▸ **Records**
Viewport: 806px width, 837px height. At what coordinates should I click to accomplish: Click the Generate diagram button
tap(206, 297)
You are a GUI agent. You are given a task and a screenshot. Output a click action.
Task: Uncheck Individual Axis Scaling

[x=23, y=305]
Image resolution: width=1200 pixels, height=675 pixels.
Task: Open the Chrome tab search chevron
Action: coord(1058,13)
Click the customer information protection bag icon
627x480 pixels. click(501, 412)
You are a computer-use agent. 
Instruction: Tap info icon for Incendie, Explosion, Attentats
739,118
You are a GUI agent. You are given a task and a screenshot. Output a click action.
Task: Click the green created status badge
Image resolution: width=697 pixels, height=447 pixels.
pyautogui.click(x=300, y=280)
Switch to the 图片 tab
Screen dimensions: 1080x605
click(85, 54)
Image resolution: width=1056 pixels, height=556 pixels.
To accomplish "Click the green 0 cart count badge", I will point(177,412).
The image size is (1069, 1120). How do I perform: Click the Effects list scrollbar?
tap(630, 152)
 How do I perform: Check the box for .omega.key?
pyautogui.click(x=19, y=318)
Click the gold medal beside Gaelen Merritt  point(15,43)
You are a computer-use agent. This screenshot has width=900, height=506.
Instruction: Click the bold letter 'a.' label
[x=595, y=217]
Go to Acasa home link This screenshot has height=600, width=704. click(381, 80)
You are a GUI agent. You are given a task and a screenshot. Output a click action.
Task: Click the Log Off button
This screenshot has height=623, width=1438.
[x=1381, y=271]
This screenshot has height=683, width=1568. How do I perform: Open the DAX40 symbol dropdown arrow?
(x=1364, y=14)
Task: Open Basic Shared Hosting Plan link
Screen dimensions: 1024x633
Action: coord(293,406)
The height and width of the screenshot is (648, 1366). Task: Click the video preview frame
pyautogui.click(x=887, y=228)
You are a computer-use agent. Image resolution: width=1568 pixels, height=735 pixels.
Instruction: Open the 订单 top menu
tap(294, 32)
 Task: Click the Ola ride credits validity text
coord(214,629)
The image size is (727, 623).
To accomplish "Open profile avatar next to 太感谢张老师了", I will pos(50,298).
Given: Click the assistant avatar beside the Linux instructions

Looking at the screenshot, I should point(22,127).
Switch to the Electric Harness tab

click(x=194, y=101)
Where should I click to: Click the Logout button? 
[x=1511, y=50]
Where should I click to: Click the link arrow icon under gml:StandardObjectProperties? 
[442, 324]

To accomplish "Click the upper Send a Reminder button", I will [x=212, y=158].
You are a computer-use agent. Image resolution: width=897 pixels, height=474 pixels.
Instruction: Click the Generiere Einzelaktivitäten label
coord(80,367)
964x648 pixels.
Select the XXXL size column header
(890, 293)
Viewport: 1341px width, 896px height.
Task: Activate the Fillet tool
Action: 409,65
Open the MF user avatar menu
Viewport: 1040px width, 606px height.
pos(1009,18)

▸ **What you are asked to do**
Reproduce each line above exactly.

▸ **Exercise answer**
Viewport: 806px width, 837px height. At what coordinates should I click to accomplish: Click the Generate diagram button
tap(206, 297)
You are a GUI agent. You are given a task and a screenshot. Output a click action.
Task: Uncheck Individual Axis Scaling

[x=23, y=305]
Image resolution: width=1200 pixels, height=675 pixels.
Task: Open the Chrome tab search chevron
Action: coord(1058,13)
Click the customer information protection bag icon
627x480 pixels. click(501, 412)
You are a computer-use agent. 
Instruction: Tap info icon for Incendie, Explosion, Attentats
739,118
You are a GUI agent. You are given a task and a screenshot. Output a click action.
Task: Click the green created status badge
Image resolution: width=697 pixels, height=447 pixels.
pyautogui.click(x=300, y=280)
Switch to the 图片 tab
Screen dimensions: 1080x605
click(85, 54)
Image resolution: width=1056 pixels, height=556 pixels.
To accomplish "Click the green 0 cart count badge", I will point(177,412).
The image size is (1069, 1120). How do I perform: Click the Effects list scrollbar?
tap(630, 152)
 How do I perform: Check the box for .omega.key?
pyautogui.click(x=19, y=318)
Click the gold medal beside Gaelen Merritt  point(15,43)
You are a computer-use agent. This screenshot has width=900, height=506.
Instruction: Click the bold letter 'a.' label
[x=595, y=217]
Go to Acasa home link This screenshot has height=600, width=704. click(381, 80)
You are a GUI agent. You are given a task and a screenshot. Output a click action.
Task: Click the Log Off button
This screenshot has height=623, width=1438.
[x=1381, y=271]
This screenshot has height=683, width=1568. How do I perform: Open the DAX40 symbol dropdown arrow?
(x=1364, y=14)
Task: Open Basic Shared Hosting Plan link
Screen dimensions: 1024x633
Action: coord(293,406)
The height and width of the screenshot is (648, 1366). Task: Click the video preview frame
pyautogui.click(x=887, y=228)
You are a computer-use agent. Image resolution: width=1568 pixels, height=735 pixels.
Instruction: Open the 订单 top menu
tap(294, 32)
 Task: Click the Ola ride credits validity text
coord(214,629)
The image size is (727, 623).
To accomplish "Open profile avatar next to 太感谢张老师了", I will pos(50,298).
Given: Click the assistant avatar beside the Linux instructions

Looking at the screenshot, I should point(22,127).
Switch to the Electric Harness tab

click(x=194, y=101)
Where should I click to: Click the Logout button? 
[x=1511, y=50]
Where should I click to: Click the link arrow icon under gml:StandardObjectProperties? 
[442, 324]

To accomplish "Click the upper Send a Reminder button", I will [x=212, y=158].
You are a computer-use agent. Image resolution: width=897 pixels, height=474 pixels.
Instruction: Click the Generiere Einzelaktivitäten label
coord(80,367)
964x648 pixels.
Select the XXXL size column header
(890, 293)
Viewport: 1341px width, 896px height.
Task: Activate the Fillet tool
Action: 409,65
Open the MF user avatar menu
Viewport: 1040px width, 606px height.
pos(1009,18)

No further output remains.